Exercise directions
Return the full listing, so that each line matches the original exactly.

______

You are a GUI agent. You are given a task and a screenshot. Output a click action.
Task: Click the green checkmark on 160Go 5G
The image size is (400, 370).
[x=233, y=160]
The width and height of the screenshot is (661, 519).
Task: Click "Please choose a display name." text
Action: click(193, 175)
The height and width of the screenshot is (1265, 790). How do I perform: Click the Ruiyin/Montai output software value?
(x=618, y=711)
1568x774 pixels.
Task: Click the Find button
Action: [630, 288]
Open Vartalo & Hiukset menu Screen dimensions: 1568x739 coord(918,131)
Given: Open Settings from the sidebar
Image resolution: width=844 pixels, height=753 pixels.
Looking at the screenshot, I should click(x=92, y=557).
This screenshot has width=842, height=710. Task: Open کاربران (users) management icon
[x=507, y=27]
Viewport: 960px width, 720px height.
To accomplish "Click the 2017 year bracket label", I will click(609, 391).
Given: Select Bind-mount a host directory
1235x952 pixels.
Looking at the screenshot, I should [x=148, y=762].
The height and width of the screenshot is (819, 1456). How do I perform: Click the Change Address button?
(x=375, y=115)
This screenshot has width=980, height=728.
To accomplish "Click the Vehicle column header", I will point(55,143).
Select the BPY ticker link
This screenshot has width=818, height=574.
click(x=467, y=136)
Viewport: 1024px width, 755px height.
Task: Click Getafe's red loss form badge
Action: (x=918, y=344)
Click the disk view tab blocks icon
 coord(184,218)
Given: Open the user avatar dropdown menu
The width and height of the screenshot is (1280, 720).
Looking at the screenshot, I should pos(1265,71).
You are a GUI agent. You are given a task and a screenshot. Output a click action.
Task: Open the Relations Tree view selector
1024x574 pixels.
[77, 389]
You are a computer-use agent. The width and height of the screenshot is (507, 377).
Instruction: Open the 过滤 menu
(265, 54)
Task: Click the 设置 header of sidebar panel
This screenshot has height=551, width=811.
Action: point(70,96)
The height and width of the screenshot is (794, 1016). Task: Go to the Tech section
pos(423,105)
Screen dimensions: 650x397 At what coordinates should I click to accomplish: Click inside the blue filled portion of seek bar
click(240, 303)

______

Finished task
You are a GUI agent. You are given a task and a screenshot. Output a click action.
Task: Click the green checkmark on 160Go 5G
The image size is (400, 370).
[x=233, y=160]
The width and height of the screenshot is (661, 519).
Task: Click "Please choose a display name." text
Action: click(193, 175)
The height and width of the screenshot is (1265, 790). How do I perform: Click the Ruiyin/Montai output software value?
(x=618, y=711)
1568x774 pixels.
Task: Click the Find button
Action: [630, 288]
Open Vartalo & Hiukset menu Screen dimensions: 1568x739 coord(918,131)
Given: Open Settings from the sidebar
Image resolution: width=844 pixels, height=753 pixels.
Looking at the screenshot, I should click(x=92, y=557).
This screenshot has width=842, height=710. Task: Open کاربران (users) management icon
[x=507, y=27]
Viewport: 960px width, 720px height.
To accomplish "Click the 2017 year bracket label", I will click(609, 391).
Given: Select Bind-mount a host directory
1235x952 pixels.
Looking at the screenshot, I should [x=148, y=762].
The height and width of the screenshot is (819, 1456). How do I perform: Click the Change Address button?
(x=375, y=115)
This screenshot has width=980, height=728.
To accomplish "Click the Vehicle column header", I will point(55,143).
Select the BPY ticker link
This screenshot has width=818, height=574.
click(x=467, y=136)
Viewport: 1024px width, 755px height.
Task: Click Getafe's red loss form badge
Action: (x=918, y=344)
Click the disk view tab blocks icon
 coord(184,218)
Given: Open the user avatar dropdown menu
The width and height of the screenshot is (1280, 720).
Looking at the screenshot, I should pos(1265,71).
You are a GUI agent. You are given a task and a screenshot. Output a click action.
Task: Open the Relations Tree view selector
1024x574 pixels.
[77, 389]
You are a computer-use agent. The width and height of the screenshot is (507, 377).
Instruction: Open the 过滤 menu
(265, 54)
Task: Click the 设置 header of sidebar panel
This screenshot has height=551, width=811.
Action: point(70,96)
The height and width of the screenshot is (794, 1016). Task: Go to the Tech section
pos(423,105)
Screen dimensions: 650x397 At what coordinates should I click to accomplish: Click inside the blue filled portion of seek bar
click(240, 303)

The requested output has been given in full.